Scientists Are Just as Morally Fraught as Other People
Working in a lab and publishing in a peer-reviewed journal does not offer immunity from the moral or logical lapses.
No place for bullies in science (Nature). The editors of Nature feel a need to preach: “High-profile allegations of bullying at a German research institute highlight the need for better systems to protect young scientists.” Good. Once they find such systems, maybe they can use them to stop bullying and censoring Darwin doubters, too. Perhaps they can run a controlled experiment to find a new drug that turns bullies into encouragers. Maybe they can identify a random mutation that might, over millions of years, solve the problem by making encouragers more fit than bullies. In the short term, the Editors of Nature might prove their fitness by bullying the German research institute into cooperation.
Before reproducibility must come preproducibility (Nature). What? You mean reproducibility is not standard practice in science? Philip B. Stark is so concerned about non-reproducible published results, he has a new idea: prove your science project is reproducible before you publish it. “Instead of arguing about whether results hold up, let’s push to provide enough information for others to repeat the experiments,” the summary states, implying that is a rare practice.
Lack of group-to-individual generalizability is a threat to human subjects research (PNAS). This paper uncovers a flaw in scientific logic. Errors in generalities and statistics may undermine numerous conclusions published by the social sciences. If you thought precision was a hallmark of science, watch this:
The current study quantified the degree to which group data are able to describe individual participants. We utilized intensive repeated-measures data—data that have been collected many times, across many individuals—to compare the distributions of bivariate correlations calculated within subjects vs. those calculated between subjects. Because the vast majority of social and medical science research aggregates across subjects, we aimed to assess how closely such aggregations reflect their constituent individuals. We provide evidence that conclusions drawn from aggregated data may be worryingly imprecise. Specifically, the variance in individuals is up to four times larger than in groups. These data call for a focus on idiography and open science that may substantially alter best-practice guidelines in the medical and behavioral sciences.
To the extent these authors are right, their paper renders thousands of research projects untrustworthy. So does peer review filter out false beliefs? Results that are “worryingly imprecise” and that require substantially altering best practices become no more reliable than those reached by non-scientific methods. Idiography relates to trademarks. If you think that publishing in a big-name journal like Nature, Science, or even PNAS (where this paper was published) offers protection from fake science, these authors say no! Open science (transparency outside the major journals) is needed. We can rest assured, however, that the problem only exists in the “medical and behavioral sciences,” though. Right? Uh, … right?
Fake news: algorithms in the dock (Phys.org). Identifying lies published as news in social media is a serious concern.

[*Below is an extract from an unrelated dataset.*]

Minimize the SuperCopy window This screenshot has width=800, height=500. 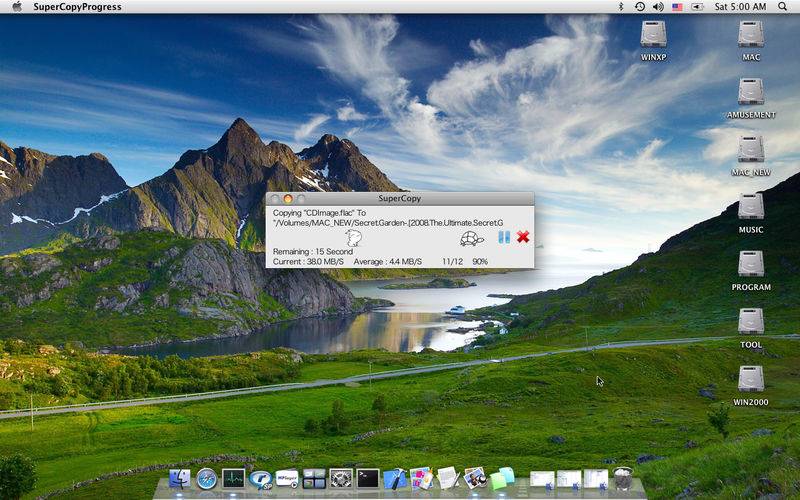(x=288, y=199)
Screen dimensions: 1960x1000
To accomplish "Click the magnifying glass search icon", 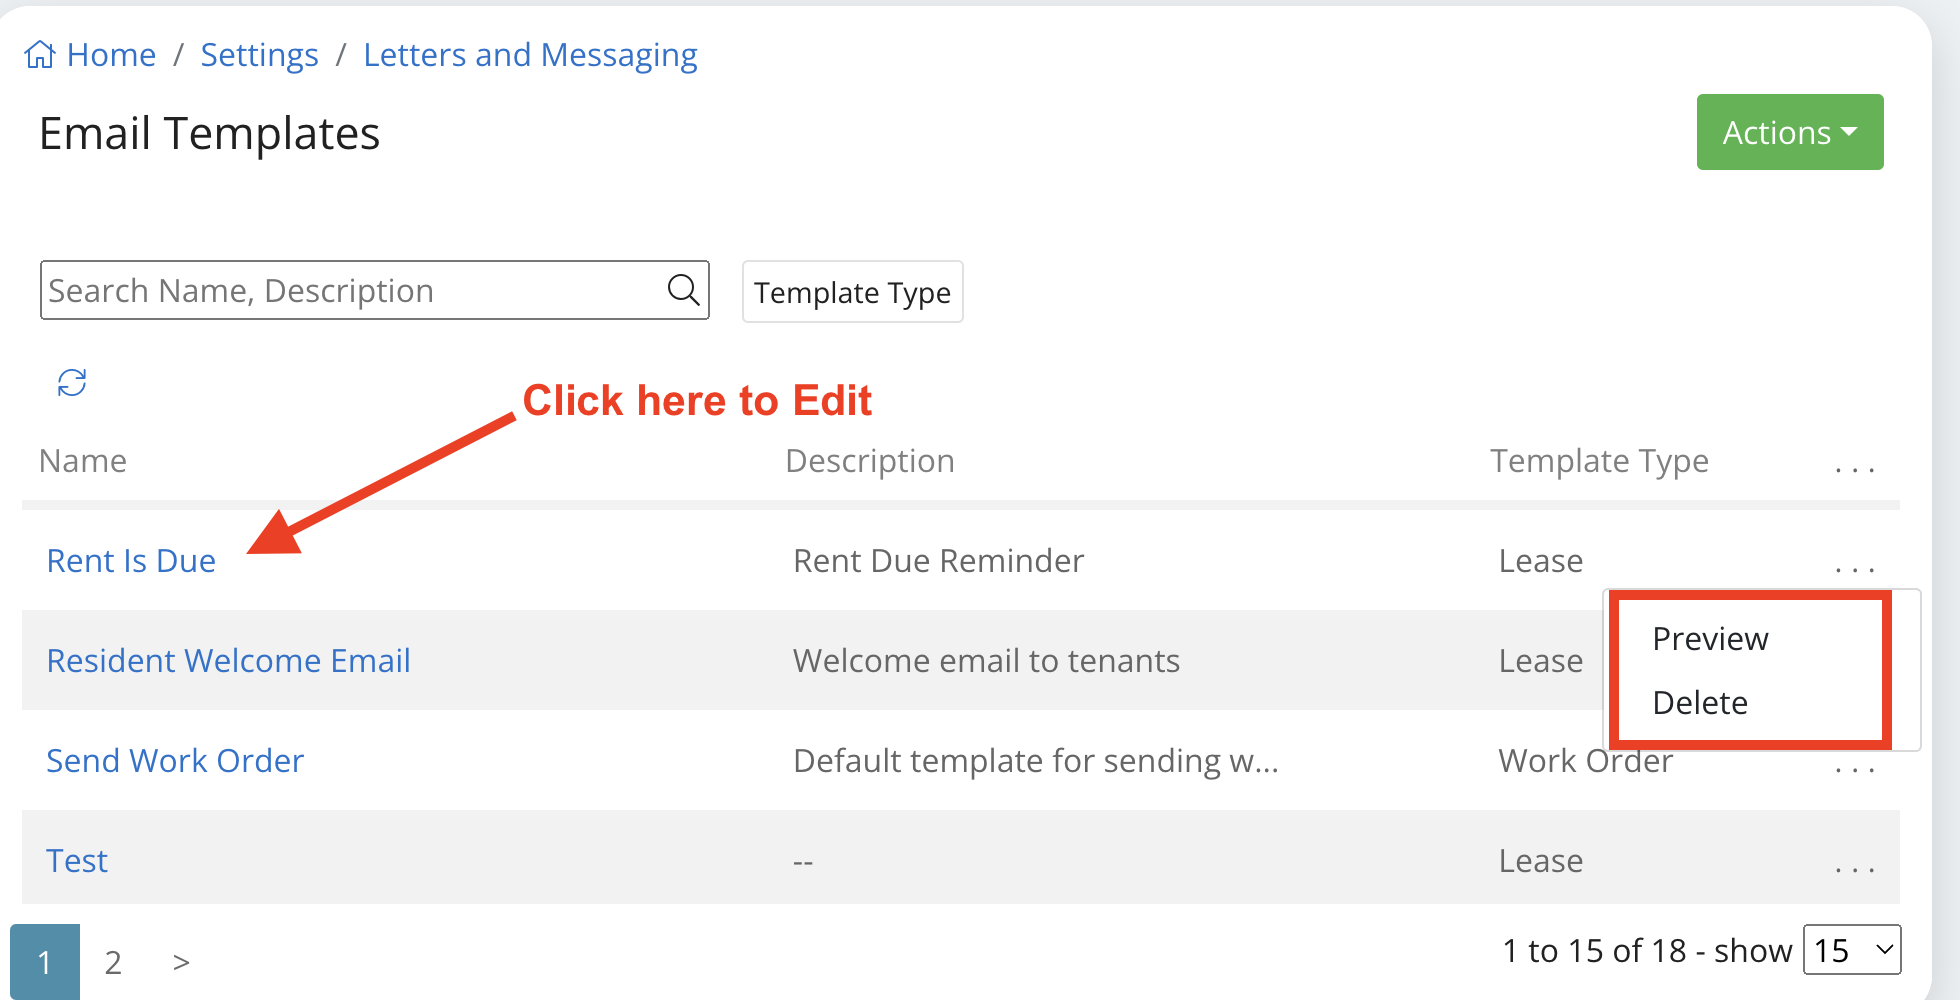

We can rest easy, though, because we know that behavioral scientists will help write the algorithms to sift the wheat from the chaff. They will aggregate worryingly imprecise data to make generalizations, and use current best-practice guidelines, so that fake science can identify fake news for the big internet giants. They will publish their results in big-name idiographic peer-reviewed journals. No worries.
Human rights in a changing sociopolitical climate (Phys.org). To solve the current immigration problem, we can turn it over to the scientists. They know how to run “studies” and collect statistics. With their non-political outlook, they can provide scientific analysis of “human rights,” and tell the president and Congress why they should let more refugees seek asylum. A “study” at University of Minnesota shows how this works. “The study also found that misinformation was not only a significant source of anti-refugee sentiment but also deepened mistrust between politicians and the public.” We can trust the study, because behavioral scientists never commit fake science (i.e., misinformation). There need not be any mistrust between the public and scientists. Scientists do studies. They publish non-reproducible studies in peer reviewed, big-name idiographic journals.
Time to review Finagle’s Rules for scientists:
To study a subject, understand it thoroughly before you start.
Always keep a record of data – it indicates that you’ve been working.
Draw your curves first, then plot your data.
If in doubt, make it “sound” convincing.
Experiments should be reproducible – they should fail in the same way every time.
Do not believe in miracles; rely on them.